First, it helps to understand the difference between a sweepstakes, contest and lottery. In a sweepstakes, winners are chosen randomly from all participants. In a contest, the winners' entries are usually judged and are based on a skill or criteria. In a lottery, winners are chosen at random, but in order to enter, the participant must pay. A payment is called a consideration. Only states can hold lotteries, so all private lotteries are illegal.
To avoid being classified as an illegal lottery in any state, your promotion can only have 2 of these 3 elements: prize, chance and consideration. Keep in mind, consideration can mean anything of value, including a fee or even a significant effort (i.e., time spent shooting/submitting a photo, etc.)

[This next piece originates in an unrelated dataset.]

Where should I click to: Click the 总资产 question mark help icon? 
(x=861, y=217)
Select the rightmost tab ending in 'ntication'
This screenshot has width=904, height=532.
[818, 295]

Besides federal considerations, every state has its own specifics laws regarding sweepstakes and contests.
Like Alabama, Arkansas also frowns on implying that someone won a prize (or is a finalist or likely to win) as a tactic to sell a product or service or to make contact with prospects. The state also expects sweepstakes winners to claim any prize they've won within 30 days after the sweepstakes ends.
Contests: are allowed as long as they do not charge a consideration. If the contest includes an element of consideration the sponsor must award the contest prize based on skill and not chance and follow all Prize Promotion Laws prize disclosures.
Sweepstakes: are allowed as long as participants do not pay consideration.
Prize Promotion Laws
Legal Review Criteria: Dominant Factor Doctrine when assessing whether or not chance determines the outcome of a promotion.
Note: the information above is for informational purposes only and should not be construed as legal advice. Sweepstakes and Contest promotional laws change and the above may not reflect the must current laws.